- **BRIEF**
The lines below that include "toolbar" are to be found and copied.
========================================================================
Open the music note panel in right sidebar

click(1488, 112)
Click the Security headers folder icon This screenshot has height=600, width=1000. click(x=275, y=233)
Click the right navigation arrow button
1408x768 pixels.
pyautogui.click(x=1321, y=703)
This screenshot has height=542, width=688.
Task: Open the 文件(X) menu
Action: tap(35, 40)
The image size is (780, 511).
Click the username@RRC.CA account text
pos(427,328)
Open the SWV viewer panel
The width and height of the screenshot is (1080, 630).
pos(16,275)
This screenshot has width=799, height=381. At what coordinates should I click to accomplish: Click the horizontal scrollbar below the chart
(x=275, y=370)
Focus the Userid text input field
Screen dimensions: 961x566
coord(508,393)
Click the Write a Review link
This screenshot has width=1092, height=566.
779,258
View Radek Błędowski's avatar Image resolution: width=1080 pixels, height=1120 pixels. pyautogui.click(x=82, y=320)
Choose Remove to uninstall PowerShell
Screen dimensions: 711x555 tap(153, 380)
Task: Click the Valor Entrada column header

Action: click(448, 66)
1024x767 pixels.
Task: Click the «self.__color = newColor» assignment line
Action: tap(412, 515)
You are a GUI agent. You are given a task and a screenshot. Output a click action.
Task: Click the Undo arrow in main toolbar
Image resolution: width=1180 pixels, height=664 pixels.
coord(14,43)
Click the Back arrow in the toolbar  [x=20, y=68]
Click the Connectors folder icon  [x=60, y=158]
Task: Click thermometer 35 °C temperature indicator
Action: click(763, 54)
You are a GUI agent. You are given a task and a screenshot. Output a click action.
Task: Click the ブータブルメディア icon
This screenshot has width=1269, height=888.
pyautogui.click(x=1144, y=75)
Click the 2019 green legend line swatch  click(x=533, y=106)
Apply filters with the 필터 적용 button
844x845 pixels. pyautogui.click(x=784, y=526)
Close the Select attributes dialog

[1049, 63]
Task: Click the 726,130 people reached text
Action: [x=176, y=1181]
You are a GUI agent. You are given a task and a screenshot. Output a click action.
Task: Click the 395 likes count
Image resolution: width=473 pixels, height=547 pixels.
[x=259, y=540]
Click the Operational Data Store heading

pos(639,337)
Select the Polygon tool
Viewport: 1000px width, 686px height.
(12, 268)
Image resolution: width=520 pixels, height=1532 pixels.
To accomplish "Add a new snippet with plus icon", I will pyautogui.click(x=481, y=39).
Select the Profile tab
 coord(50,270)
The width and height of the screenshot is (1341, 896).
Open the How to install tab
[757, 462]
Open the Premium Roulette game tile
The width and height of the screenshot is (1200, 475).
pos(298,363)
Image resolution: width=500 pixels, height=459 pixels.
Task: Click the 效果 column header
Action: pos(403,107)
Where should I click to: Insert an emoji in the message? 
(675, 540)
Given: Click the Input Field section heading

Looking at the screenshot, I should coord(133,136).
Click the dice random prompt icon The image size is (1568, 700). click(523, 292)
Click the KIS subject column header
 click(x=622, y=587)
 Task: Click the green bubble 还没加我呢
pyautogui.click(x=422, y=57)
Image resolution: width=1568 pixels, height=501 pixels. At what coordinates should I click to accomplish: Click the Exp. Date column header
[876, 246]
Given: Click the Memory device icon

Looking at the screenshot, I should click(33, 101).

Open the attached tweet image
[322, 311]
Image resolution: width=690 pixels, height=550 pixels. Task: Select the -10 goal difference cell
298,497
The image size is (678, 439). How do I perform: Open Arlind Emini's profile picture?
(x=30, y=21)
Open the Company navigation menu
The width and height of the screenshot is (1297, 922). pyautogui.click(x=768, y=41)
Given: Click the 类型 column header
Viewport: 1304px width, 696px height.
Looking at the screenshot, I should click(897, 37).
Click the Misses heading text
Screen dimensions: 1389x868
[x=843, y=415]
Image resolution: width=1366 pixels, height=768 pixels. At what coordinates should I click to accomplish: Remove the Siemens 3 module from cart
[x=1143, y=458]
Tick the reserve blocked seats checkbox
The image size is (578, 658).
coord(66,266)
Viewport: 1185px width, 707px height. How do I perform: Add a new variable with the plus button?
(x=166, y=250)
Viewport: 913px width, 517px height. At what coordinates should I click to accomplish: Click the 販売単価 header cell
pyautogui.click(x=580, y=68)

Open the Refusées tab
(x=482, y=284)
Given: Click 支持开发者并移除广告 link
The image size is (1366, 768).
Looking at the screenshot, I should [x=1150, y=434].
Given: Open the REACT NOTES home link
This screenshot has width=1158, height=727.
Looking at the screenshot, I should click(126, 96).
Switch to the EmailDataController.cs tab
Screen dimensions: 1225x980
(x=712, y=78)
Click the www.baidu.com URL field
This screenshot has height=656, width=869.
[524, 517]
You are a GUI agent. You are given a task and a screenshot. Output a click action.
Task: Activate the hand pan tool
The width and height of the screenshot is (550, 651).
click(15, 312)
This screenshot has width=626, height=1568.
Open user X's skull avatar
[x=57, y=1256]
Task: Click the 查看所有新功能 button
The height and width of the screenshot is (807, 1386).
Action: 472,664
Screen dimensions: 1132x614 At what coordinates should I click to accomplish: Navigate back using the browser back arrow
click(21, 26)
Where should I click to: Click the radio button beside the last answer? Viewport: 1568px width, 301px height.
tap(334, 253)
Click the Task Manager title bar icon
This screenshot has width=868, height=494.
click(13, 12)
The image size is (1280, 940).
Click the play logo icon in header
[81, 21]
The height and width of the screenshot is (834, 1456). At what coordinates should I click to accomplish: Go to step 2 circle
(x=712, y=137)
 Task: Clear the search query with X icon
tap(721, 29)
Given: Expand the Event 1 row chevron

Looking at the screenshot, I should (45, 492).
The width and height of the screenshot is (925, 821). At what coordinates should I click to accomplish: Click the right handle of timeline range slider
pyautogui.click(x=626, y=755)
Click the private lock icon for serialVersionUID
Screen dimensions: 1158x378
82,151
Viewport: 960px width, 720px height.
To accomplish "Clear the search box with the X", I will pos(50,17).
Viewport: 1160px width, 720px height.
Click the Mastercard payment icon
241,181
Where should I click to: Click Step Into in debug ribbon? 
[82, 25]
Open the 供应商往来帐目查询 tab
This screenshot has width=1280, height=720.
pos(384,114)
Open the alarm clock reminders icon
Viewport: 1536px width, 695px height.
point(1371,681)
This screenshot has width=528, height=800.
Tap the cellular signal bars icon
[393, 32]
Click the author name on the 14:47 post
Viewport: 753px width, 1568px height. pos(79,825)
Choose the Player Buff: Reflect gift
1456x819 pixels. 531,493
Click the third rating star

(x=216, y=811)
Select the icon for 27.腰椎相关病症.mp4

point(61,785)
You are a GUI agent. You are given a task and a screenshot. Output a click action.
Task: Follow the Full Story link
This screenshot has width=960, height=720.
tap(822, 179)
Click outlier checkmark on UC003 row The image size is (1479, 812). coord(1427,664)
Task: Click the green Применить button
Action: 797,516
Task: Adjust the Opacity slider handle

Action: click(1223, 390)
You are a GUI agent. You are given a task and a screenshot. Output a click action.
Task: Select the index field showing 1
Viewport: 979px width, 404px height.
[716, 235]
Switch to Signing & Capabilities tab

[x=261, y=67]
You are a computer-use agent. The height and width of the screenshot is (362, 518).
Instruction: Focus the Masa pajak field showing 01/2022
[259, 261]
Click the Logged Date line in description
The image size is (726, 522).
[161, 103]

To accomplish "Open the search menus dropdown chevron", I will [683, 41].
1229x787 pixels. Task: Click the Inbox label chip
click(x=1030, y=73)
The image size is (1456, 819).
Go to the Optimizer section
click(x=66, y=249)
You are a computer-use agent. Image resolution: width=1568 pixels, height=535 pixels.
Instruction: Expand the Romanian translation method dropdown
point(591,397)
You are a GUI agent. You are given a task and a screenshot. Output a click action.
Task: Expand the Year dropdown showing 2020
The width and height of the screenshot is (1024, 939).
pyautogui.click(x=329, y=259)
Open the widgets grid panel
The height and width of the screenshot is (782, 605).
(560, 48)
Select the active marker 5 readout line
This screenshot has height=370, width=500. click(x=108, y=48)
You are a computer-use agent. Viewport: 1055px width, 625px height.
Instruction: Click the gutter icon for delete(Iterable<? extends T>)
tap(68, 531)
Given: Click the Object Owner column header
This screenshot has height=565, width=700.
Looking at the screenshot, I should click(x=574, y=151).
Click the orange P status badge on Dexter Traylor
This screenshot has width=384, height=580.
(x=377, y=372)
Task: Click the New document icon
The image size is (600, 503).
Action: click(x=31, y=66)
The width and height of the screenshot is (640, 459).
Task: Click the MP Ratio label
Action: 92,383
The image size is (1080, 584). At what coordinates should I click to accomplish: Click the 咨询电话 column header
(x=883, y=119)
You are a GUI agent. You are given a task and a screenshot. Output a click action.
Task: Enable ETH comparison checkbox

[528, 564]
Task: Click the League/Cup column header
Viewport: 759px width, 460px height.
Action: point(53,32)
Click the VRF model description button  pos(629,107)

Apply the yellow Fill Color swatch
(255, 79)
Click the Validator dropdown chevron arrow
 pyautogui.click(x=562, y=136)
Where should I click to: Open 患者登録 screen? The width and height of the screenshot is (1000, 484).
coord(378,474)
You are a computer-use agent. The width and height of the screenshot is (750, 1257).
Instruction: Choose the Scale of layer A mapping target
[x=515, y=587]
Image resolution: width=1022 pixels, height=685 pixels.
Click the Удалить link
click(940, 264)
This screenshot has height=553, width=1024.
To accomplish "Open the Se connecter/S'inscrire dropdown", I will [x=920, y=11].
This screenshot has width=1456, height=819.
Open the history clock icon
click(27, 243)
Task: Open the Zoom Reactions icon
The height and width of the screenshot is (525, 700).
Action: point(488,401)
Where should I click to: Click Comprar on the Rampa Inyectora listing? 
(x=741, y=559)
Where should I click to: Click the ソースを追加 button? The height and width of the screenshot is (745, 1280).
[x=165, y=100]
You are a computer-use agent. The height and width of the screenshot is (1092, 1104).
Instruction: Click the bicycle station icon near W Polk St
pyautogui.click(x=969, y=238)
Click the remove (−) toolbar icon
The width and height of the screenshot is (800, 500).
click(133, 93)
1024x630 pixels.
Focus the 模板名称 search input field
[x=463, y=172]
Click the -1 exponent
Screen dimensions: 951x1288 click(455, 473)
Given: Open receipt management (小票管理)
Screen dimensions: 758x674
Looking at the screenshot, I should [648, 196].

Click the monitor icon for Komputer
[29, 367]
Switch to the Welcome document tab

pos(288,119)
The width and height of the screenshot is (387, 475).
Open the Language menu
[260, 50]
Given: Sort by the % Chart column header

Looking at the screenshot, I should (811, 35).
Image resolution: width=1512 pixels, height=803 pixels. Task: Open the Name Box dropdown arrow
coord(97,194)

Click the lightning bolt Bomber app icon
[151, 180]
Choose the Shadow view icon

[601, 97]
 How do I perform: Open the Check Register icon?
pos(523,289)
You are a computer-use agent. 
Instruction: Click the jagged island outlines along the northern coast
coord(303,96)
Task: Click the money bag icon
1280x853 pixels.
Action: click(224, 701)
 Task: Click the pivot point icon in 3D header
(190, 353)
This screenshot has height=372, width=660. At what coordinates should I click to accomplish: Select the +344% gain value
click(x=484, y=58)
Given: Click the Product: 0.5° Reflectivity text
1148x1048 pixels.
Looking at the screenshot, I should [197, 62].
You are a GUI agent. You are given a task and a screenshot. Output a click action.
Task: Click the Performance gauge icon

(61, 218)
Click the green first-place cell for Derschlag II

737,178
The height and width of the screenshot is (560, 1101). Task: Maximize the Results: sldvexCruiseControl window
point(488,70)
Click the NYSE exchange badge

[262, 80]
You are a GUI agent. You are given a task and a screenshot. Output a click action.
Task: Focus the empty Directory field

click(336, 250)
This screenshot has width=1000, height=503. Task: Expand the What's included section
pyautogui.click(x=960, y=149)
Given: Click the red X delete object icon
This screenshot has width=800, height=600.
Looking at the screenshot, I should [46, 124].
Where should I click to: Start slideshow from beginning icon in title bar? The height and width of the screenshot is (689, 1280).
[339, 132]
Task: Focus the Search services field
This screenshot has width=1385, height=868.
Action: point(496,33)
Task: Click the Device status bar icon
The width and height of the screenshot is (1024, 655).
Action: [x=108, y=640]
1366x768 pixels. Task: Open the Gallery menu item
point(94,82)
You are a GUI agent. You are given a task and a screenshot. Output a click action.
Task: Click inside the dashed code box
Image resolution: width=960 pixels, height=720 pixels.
========================================================================
- **RESULT OF THIS EXERCISE**
Task: Click the Undo arrow in main toolbar
Click the Back arrow in the toolbar  [x=20, y=68]
Click the remove (−) toolbar icon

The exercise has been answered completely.